In response to a CEQA lawsuit brought by a local group called Save Berkeley’s Neighborhoods, a California court in August 2021 capped future enrollment at UC Berkeley at its 2020-21 level. The university can’t expand enrollment until it prepares a lengthy environmental-impact report that addresses, among other things, the alleged strain that additional students would put on local emergency services and the noise and trash they create. In February the Court of Appeal denied the university’s request to stay the limit on enrollment. The California Supreme Court on March 3 declined to stay the lower court’s order freezing enrollment.

Under the order, UC Berkeley has to tell more than 3,000 qualified students that they can’t attend the university this fall. The school will lose $57 million in tuition. The ironies are many and bitter. UC Berkeley’s recent efforts to increase student enrollment are in service to the progressive goal of providing world-class educational opportunities to historically underserved Californians.

This collision between the UC system and CEQA was predictable. So too was the mudslinging among activists that followed the Court of Appeal’s decision, the raft of emergency filings with the California Supreme Court, and the introduction of legislation in Sacramento to “fix” the problem. The one silver lining of this battle in Berkeley is that almost everyone in California now agrees that CEQA is broken and in need of reform.

For years the law has been used to stymie new housing construction, wildfire protection, green transportation, renewable energy and other infrastructure necessary to support the world’s fifth-largest economy. California stagnated under CEQA. It has put the Golden State at war with itself.

A proposal by state Sen.
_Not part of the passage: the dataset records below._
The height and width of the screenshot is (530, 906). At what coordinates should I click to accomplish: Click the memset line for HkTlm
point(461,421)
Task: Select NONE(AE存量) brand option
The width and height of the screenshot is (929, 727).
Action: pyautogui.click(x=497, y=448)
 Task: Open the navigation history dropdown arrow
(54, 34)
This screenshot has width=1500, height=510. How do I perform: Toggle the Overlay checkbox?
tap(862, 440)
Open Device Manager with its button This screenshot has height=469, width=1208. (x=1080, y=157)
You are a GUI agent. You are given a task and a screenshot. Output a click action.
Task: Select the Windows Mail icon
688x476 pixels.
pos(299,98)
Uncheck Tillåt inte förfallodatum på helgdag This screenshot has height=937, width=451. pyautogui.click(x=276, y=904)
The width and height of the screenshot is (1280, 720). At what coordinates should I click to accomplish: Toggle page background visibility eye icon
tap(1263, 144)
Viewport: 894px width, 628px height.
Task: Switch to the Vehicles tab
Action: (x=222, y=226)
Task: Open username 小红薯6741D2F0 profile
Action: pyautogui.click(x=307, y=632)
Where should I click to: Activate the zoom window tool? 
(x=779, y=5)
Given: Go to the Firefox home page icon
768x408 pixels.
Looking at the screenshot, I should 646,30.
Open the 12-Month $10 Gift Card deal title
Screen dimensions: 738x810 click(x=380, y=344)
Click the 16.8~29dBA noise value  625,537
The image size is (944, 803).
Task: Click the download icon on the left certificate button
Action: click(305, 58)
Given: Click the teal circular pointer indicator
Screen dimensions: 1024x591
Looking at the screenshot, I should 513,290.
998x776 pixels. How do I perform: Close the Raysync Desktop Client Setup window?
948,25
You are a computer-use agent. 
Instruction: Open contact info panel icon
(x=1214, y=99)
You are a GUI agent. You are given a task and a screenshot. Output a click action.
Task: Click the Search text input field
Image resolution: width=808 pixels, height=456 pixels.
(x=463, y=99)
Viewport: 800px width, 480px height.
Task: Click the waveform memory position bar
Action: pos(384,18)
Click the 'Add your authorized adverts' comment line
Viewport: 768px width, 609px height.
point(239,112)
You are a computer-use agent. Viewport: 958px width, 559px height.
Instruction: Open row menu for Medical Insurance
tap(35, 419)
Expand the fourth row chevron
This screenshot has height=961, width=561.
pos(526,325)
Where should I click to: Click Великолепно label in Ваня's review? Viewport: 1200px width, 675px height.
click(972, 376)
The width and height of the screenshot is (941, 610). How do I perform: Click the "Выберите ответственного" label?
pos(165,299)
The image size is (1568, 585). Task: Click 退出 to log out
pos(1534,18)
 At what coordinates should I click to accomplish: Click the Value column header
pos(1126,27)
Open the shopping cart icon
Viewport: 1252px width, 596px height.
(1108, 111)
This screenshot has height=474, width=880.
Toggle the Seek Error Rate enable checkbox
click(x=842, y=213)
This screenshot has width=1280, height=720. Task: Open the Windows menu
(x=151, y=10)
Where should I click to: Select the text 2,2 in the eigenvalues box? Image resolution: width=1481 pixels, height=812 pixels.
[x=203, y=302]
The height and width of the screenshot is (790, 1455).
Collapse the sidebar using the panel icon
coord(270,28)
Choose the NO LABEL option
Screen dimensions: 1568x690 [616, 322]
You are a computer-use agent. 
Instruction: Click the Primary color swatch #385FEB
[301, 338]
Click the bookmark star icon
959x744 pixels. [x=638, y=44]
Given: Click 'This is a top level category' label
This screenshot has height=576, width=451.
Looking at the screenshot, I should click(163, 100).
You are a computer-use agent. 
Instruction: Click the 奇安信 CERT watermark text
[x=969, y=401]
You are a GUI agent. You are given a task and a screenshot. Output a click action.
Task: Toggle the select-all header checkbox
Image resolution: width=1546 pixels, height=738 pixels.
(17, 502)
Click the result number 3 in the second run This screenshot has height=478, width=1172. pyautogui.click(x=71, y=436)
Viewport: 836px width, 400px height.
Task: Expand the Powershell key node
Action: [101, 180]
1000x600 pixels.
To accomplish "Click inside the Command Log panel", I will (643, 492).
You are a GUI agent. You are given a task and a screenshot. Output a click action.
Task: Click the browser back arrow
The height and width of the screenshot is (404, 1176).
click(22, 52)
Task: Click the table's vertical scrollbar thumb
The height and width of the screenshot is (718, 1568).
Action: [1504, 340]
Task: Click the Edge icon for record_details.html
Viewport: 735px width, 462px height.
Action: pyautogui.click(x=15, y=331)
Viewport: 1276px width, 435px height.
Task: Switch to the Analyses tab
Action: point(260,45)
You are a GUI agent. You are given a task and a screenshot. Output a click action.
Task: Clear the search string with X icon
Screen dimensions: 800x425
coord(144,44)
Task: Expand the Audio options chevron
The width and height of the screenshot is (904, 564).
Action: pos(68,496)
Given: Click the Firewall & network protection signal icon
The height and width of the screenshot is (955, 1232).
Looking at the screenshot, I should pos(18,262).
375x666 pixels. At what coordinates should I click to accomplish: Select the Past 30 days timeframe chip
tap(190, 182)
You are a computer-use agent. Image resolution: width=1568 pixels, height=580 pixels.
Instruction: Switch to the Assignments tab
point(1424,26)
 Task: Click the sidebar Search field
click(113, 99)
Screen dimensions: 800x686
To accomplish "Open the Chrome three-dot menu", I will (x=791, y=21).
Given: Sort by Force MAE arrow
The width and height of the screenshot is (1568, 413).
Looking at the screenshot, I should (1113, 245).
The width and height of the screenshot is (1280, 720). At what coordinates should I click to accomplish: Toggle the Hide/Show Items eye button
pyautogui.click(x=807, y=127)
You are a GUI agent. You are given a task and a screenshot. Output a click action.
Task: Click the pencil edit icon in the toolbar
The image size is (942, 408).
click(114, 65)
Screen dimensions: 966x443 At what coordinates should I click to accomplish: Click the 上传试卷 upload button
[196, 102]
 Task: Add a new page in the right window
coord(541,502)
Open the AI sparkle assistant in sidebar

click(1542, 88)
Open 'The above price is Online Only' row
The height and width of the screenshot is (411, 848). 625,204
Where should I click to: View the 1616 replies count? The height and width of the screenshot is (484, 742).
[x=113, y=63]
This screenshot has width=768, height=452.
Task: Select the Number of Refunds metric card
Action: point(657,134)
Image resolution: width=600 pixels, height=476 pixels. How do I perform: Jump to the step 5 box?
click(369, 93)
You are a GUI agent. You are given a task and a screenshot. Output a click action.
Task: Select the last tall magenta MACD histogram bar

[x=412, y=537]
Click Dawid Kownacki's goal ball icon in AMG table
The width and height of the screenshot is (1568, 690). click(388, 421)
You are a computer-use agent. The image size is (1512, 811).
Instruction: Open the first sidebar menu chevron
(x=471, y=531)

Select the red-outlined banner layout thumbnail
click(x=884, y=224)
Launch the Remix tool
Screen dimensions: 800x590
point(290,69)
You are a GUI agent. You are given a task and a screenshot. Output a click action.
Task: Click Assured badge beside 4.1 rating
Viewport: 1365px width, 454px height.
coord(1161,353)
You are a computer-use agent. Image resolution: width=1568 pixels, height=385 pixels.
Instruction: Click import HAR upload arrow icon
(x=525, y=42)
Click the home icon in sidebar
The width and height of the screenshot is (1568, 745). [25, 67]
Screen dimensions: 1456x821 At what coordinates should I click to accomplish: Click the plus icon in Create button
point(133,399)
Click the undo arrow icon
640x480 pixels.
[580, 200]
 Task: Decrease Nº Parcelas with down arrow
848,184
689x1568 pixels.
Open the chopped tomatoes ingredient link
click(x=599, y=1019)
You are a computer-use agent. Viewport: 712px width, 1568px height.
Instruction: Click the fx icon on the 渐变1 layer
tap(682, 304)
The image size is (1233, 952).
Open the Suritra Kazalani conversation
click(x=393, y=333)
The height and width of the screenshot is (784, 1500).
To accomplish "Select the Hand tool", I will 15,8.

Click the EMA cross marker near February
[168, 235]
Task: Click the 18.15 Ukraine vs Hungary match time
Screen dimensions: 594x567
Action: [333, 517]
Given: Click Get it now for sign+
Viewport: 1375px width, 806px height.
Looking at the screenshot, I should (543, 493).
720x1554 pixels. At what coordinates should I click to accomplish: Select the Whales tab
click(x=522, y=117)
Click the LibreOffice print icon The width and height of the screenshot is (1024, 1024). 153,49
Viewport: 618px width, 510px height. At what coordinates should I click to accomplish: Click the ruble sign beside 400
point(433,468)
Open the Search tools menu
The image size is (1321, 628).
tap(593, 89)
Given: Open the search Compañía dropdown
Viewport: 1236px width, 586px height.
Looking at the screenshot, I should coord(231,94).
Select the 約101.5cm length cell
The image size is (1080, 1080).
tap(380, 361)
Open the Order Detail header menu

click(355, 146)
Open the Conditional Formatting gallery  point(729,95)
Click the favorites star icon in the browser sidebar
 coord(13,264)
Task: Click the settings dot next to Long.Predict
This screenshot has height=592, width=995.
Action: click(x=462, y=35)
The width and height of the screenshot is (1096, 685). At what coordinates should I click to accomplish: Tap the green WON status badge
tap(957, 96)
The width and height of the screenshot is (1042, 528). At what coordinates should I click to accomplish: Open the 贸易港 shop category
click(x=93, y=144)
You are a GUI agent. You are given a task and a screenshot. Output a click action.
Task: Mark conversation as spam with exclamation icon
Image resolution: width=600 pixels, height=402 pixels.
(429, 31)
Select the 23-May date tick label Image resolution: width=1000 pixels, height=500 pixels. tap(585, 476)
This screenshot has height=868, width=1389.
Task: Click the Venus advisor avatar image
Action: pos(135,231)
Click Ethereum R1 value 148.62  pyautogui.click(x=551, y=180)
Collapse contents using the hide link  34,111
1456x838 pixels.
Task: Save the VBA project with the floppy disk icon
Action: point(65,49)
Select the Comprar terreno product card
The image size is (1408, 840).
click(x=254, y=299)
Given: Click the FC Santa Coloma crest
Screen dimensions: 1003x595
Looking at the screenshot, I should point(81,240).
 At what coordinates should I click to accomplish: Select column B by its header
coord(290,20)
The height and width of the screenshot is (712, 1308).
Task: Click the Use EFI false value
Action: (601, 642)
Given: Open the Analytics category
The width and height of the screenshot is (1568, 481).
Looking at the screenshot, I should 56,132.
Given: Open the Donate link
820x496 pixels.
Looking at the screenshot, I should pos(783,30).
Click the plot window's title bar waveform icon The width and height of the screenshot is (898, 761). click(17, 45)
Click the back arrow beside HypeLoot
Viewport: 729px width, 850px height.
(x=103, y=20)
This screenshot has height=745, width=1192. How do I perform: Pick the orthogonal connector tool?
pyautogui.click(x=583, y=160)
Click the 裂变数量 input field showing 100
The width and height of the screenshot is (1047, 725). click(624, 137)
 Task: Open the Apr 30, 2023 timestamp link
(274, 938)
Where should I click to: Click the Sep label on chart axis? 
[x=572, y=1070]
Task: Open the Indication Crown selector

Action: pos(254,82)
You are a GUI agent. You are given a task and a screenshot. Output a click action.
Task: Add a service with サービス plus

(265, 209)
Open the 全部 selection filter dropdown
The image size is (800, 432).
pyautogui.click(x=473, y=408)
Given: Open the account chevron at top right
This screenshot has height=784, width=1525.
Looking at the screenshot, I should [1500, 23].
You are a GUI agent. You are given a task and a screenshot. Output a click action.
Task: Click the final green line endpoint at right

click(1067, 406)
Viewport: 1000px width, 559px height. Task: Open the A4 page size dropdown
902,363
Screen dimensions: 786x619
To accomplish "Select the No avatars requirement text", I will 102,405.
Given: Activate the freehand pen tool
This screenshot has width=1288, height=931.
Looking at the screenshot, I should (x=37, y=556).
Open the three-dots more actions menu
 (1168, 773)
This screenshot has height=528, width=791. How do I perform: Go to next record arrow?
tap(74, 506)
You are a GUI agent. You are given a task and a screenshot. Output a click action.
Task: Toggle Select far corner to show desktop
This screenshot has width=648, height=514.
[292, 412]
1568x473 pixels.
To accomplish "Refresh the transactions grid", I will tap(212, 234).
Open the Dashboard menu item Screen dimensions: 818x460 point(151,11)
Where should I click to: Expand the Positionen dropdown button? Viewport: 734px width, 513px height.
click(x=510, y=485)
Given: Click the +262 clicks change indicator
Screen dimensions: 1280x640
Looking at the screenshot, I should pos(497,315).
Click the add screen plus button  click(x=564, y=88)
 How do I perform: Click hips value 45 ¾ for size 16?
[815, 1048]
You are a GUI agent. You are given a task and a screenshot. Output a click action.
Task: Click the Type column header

Scott Wiener to “fix” the problem by allowing the state’s three public college systems to build housing without conducting lengthy environmental reviews doesn’t address the underlying problems with CEQA. It simply continues the Legislature’s longstanding practice of adopting “exemptions” for narrow categories of activities or projects such as homeless shelters, and “streamlining” for certain mega-projects, such as new stadiums.

These exemptions take enough pressure off the politicians to prevent comprehensive reform. They also ease pressure on the courts that have presided over the expansion of CEQA into a monstrously complex and convoluted body of law. Society hasn’t benefited from the exemptions, which mete out justice to those who can afford to lobby the state Legislature—and continue to prioritize the interests of small groups of locals over worthy statewide policy objectives.

Californians shouldn’t let the serious crisis confronting UC Berkeley go to waste. Sacramento must refrain from passing more exemptions or streamlining bills and require CEQA suits to be filed in the California Courts of Appeal, rather than the trial courts in each of California’s 58 counties. This would encourage CEQA plaintiffs to think more seriously before filing suit and spur the appellate courts to increase their scrutiny of those suits. It would also help limit what is often the biggest litigation sledgehammer: delay. The Legislature should also amend CEQA to discourage, rather than encourage, litigation.

For the benefit of all Californians, it’s time for the Legislature to modernize CEQA so that it protects the environment and allows for educational opportunity, housing and infrastructure.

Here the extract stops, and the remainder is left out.